Перед походом регулярным полкам учинили инспекцию, которую те благополучно не прошли. Выяснилось, что только кирасирские полки хорошо подготовили конный состав к походу, за что их командиры получили «монаршее благоволение». В драгунских и конногренадерских полках часть эскадронов пришлось оставить в России, сведя приемлемый личный состав и лошадей в так называемые «лучшие» или «выборные» (не более 2–3 эскадронов из 5-эскадронного конногренадерского полка или 6-эскадронного драгунского). Так в трех «выборных» эскадронах Санкт-Петербургского конногренадерского полка на войну пошло только 414 кавалеристов (по штату — 1141). Навьюченные допотопной тяжелой поклажей, строевые лошади двигались к прусской границе едва ли не медленнее, чем пехотные колонны, что усугублялось наличием огромного количества обозов.
Все указанные недостатки увеличивались общим расстройством финансов в империи. Сенат в середине 1750 года доложил Елизавете, что средний доход последних пяти лет (не считая подушной подати и некоторых других доходов казны) составил около 4 миллионов рублей, в то время как текущие расходы превышали 4,5 миллиона ежегодно. Еще в 1742 году прусский посланник в России писал Фридриху II, что «все кассы исчерпаны. Офицеры девять месяцев не получали жалованья. Адмиралтейство нуждается в 5000 рублей и не имеет ни одной копейки».

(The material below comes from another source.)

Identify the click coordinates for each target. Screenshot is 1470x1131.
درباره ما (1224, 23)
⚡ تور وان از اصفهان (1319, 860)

Наконец, отвратительным было общее руководство войсками. Сразу после объявления войны главнокомандующим русской армией был назначен 54-летний С. Ф. Апраксин. Сын знаменитого сподвижника Петра I Ф. М. Апраксина, он начал службу рядовым Преображенского полка, участвовал в русско-турецкой войне и в 1739 году стал генерал-майором. Он пользовался большим расположением Миниха, который выдвигал Апраксина и после свержения Бирона щедро наградил земельными пожалованиями. Огромные связи семейства Апраксиных, укрепленные женитьбой Степана Федоровича на дочери тогдашнего канцлера Г. И. Головкина, его «пронырливый», по словам М. М. Щербатова, характер, дружба с Шуваловыми и Разумовскими, тесные отношения с могущественным А. П. Бестужевым-Рюминым, постоянное заискивание перед; И. И. Шуваловым — все это облегчило Апраксину продвижение по служебной лестнице. В 1742 году он был уже генерал-кригскомиссаром, президентом Военной коллегии и генерал-поручиком, в 1746-м — генерал-аншефом. В 1751 году за неизвестные историкам заслуги его наградили высшим российским орденом — Андрея Первозванного, а в 1756 году присвоили звание генерал-фельдмаршала. Получив соболью шубу, серебряный сервиз весом несколько пудов и спрятав в ларец подписанную Елизаветой 5 октября инструкцию, Апраксин отбыл в Ригу — главную квартиру армии. Как остроумно заметил видный военный историк Д. М. Масловский, Апраксин, еще не въезжая в Ригу, допустил как полководец «капитальную ошибку… заключающуюся в принятии инструкции, выполнить которую он не мог».
В самом деле, инструкция, составленная Бестужевым-Рюминым, поражает своей беспомощностью, отсутствием четко поставленных перед главнокомандующим политических и военных целей. Согласно ей, Апраксин должен был двинуться с армией в Курляндию и польскую Лифляндию, встать на небольшом удалении от государственной границы, поджидать подхода других частей, заготовлять провиант и в течение зимы ожидать из Петербурга дальнейших инструкций. От армии, перешедшей границу, требовалось только, чтобы она, рассеянная на большом пространстве, «обширностью своего положения и готовностию к походу такой вид казала, что… все равно, прямо ли на Пруссию или влево чрез всю Польшу в Силезию маршировать». Канцлер полагал, что «королю прусскому сугубая диверзия сделана будет тем, что невозможно узнать, на которое прямо место сия туча собирается». Мало того, Апраксину предписывалось не только стоять, но «непрестанно такой вид казать», что армия «скоро и далее маршировать» будет. «Нужда в том настоит крайняя, — подчеркивалось в инструкции, — дабы атакованных наших союзников ободрять, короля прусского в большой страх и тревогу приводить, силы его разделять и наипаче всему свету показать, что не в словах только одних состояли твердость и мужество, которые мы учиненными… декларациями оказали».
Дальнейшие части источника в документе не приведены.